The previous examples will serve to illustrate at once the proposition they are intended to support, and also the imitative character of the roots or elements of language. This character, it will be observed, does not occur exclusively in terms primarily descriptive of sounds, it is displayed in an equally unequivocal manner in terms descriptive of other physical qualities, as in “Thrust, Burst, Wrest,” &c.

It is obvious that the human voice possesses the power of copying sounds more perfectly than other external impressions. But the attempt at imitation is not more conspicuous than it is in other cases, in which the imitation is necessarily more imperfect. Thus Kōōm, used in Persia and Wales for “a hollow circular valley,” “Coop” (English), are attempts by means of the motion of the lips, &c. to imitate the shapes of the subjects of description.

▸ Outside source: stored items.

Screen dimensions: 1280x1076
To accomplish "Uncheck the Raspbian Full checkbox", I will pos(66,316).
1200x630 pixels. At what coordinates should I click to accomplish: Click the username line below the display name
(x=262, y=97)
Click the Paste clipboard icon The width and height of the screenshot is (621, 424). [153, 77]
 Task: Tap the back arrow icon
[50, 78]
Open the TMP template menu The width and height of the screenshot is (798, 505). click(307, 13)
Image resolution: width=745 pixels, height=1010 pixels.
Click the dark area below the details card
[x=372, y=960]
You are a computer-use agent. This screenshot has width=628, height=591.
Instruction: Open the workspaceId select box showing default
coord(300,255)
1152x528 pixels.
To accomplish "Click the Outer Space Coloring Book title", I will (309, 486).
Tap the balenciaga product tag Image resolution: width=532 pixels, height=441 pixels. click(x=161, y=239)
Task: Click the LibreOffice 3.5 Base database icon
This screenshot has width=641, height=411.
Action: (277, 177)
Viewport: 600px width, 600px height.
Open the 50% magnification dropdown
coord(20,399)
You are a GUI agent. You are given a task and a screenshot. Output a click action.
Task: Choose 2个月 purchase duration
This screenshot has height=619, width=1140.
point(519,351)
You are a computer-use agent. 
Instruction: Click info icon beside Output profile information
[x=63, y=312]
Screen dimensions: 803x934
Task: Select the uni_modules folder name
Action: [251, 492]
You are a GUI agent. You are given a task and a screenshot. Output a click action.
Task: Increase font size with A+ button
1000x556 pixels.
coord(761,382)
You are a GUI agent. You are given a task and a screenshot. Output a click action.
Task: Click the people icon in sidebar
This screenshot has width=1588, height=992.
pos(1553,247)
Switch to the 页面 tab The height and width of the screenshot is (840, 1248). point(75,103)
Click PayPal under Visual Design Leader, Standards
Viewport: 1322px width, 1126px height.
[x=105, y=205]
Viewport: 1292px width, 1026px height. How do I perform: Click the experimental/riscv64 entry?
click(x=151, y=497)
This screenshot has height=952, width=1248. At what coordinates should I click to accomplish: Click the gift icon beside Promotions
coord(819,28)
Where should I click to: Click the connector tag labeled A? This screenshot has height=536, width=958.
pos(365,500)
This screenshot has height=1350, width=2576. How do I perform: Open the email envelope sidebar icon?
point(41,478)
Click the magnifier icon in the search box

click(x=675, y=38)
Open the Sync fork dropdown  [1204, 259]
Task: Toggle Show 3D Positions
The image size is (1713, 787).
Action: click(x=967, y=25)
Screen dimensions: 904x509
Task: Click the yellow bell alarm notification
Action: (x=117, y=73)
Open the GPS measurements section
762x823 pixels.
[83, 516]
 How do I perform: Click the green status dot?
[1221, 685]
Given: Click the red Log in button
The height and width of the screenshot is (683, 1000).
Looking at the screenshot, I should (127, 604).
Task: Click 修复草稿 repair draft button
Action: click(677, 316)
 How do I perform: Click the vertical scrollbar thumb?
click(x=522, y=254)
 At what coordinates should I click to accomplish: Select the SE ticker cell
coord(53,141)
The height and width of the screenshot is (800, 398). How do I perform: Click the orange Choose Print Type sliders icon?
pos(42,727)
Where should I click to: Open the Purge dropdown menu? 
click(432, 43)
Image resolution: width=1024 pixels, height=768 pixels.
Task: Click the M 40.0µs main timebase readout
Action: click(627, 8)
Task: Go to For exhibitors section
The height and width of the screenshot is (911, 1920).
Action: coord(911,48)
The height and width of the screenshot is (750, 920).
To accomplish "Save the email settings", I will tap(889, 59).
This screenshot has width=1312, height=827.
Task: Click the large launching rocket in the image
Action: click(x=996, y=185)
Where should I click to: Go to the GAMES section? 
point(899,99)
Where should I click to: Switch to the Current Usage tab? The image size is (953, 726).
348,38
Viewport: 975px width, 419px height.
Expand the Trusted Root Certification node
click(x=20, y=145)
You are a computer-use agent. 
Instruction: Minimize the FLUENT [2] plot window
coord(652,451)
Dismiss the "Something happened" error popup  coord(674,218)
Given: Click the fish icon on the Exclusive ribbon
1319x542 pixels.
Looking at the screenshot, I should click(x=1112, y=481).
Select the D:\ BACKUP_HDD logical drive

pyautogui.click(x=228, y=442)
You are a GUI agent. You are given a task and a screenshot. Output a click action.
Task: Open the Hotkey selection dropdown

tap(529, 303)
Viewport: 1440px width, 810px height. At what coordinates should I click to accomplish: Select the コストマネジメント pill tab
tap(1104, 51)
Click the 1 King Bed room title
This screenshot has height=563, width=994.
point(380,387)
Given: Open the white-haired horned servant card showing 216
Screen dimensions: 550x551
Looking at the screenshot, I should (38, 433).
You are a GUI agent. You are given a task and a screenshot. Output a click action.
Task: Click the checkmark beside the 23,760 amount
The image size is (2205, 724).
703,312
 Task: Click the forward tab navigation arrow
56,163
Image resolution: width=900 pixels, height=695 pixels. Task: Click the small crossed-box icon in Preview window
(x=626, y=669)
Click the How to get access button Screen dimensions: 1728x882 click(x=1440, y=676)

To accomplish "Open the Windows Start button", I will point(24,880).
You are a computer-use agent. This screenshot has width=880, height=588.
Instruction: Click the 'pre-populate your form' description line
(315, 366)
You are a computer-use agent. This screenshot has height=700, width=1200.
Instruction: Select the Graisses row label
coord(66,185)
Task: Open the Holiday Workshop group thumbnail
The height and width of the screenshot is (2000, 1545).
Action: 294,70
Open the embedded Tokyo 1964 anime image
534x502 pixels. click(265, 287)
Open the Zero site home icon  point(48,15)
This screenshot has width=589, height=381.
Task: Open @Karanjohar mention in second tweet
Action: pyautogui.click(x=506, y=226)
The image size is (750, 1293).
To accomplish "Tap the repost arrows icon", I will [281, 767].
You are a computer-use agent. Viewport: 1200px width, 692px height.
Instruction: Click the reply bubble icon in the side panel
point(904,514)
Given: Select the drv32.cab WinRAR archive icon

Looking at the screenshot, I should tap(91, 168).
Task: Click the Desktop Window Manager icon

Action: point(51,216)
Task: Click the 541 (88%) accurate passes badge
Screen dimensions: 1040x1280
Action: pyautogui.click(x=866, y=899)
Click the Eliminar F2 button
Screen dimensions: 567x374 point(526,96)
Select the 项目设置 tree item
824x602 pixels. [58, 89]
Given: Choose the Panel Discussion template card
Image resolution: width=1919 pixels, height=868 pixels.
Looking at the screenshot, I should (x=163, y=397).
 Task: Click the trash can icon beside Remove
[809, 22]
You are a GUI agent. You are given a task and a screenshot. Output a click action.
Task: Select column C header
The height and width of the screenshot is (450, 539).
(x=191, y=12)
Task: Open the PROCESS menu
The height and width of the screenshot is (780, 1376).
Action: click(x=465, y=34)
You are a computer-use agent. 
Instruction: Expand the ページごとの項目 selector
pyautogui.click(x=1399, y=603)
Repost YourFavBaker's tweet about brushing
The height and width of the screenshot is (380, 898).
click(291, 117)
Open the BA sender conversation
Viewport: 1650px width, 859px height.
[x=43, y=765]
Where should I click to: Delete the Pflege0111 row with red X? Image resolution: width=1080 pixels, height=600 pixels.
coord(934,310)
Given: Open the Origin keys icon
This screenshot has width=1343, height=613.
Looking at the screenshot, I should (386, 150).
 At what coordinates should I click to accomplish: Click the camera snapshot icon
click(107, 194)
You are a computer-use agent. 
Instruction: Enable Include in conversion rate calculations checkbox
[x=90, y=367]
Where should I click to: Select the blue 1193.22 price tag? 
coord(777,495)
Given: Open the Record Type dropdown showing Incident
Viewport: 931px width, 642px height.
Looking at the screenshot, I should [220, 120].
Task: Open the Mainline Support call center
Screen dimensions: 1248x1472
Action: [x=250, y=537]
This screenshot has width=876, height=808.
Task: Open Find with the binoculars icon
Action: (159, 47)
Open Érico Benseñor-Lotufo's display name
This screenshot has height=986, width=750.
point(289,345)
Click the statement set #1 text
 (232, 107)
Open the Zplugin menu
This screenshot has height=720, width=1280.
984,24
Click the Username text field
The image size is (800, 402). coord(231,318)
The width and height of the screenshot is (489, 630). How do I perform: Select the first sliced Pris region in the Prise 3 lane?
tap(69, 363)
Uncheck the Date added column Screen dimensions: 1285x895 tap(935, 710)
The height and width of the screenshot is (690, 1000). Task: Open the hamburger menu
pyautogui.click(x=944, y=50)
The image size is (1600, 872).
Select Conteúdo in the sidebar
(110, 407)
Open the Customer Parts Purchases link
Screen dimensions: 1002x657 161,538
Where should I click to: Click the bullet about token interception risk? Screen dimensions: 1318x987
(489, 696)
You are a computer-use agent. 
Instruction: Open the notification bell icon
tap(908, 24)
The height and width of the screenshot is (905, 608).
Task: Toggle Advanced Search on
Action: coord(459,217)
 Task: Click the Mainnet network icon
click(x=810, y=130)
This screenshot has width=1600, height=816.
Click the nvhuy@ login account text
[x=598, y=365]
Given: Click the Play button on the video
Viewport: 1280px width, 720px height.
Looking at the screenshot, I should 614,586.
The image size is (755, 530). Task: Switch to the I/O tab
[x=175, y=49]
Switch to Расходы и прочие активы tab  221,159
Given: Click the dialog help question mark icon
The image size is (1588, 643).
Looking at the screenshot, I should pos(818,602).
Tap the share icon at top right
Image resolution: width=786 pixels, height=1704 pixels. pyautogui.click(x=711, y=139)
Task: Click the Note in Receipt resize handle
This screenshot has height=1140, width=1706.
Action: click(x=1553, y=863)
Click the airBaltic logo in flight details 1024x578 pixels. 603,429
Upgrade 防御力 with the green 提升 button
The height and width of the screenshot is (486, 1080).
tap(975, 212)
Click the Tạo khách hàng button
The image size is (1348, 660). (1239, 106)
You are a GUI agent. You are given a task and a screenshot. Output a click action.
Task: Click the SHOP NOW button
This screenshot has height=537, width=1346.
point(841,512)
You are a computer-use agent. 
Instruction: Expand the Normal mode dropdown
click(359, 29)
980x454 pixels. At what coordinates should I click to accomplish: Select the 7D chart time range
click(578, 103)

The evidence furnished by language in support of the proposition [pg 103] suggested above, viz., that its roots or elements do not consist either of Nouns or Verbs, but of sounds which constitute the common basis of both, will be found, I conceive, to derive direct confirmation from an examination of the faculties employed in the formation of language, and the order of their development.

Man is endowed with two faculties of a very different nature, of which language seems to be the joint product, viz., with powers of imitation and powers of reflection. Now the elementary sounds, or roots of language, may be viewed as exclusively the work of the imitative propensity; the steady appropriation of these elements as recognized descriptions of actions and objects seems, on the other hand, to be the result of the progressive growth and of the reiterated subsequent exercise of the functions of Memory and Abstraction. Thus we find infants mimic sounds long before we can suppose their minds to be sufficiently developed permanently to associate such sounds with particular objects; afterwards, as their faculties are gradually unfolded, these imitations are appropriated as names. Accordingly we find that almost all children are in the habit of using a certain number of words thus formed, which are understood and employed by the guardians and companions of their infancy.[89] An instructive example of the natural activity of those mental qualities to which language first owed its existence—an activity which is repressed by no other cause than by the maturity of languages in use, which fully meet all the exigencies of the social state!

The vehement gesticulations of uncivilized tribes is another manifestation of the imitative propensity. Nor are the vestiges of its influence among civilized nations altogether confined [pg 104] to the period of childhood. They may be recognized in the marked, though generally unconscious, disposition we feel to select words imitative of the ideas we seek to convey, and in the pleasure we derive from works of imagination, in which the sound is rendered “an echo of the sense,” in conformity to the critical rule of classical antiquity. Of the sublime associations called forth by a happy appeal to the imitative faculty, we possess a fine example in the lines of the great living Poet, which, with a fastidiousness as marvellous as the genius by which they were conceived, he proposed to cancel, as being “Drum and Trumpet lines!”[90]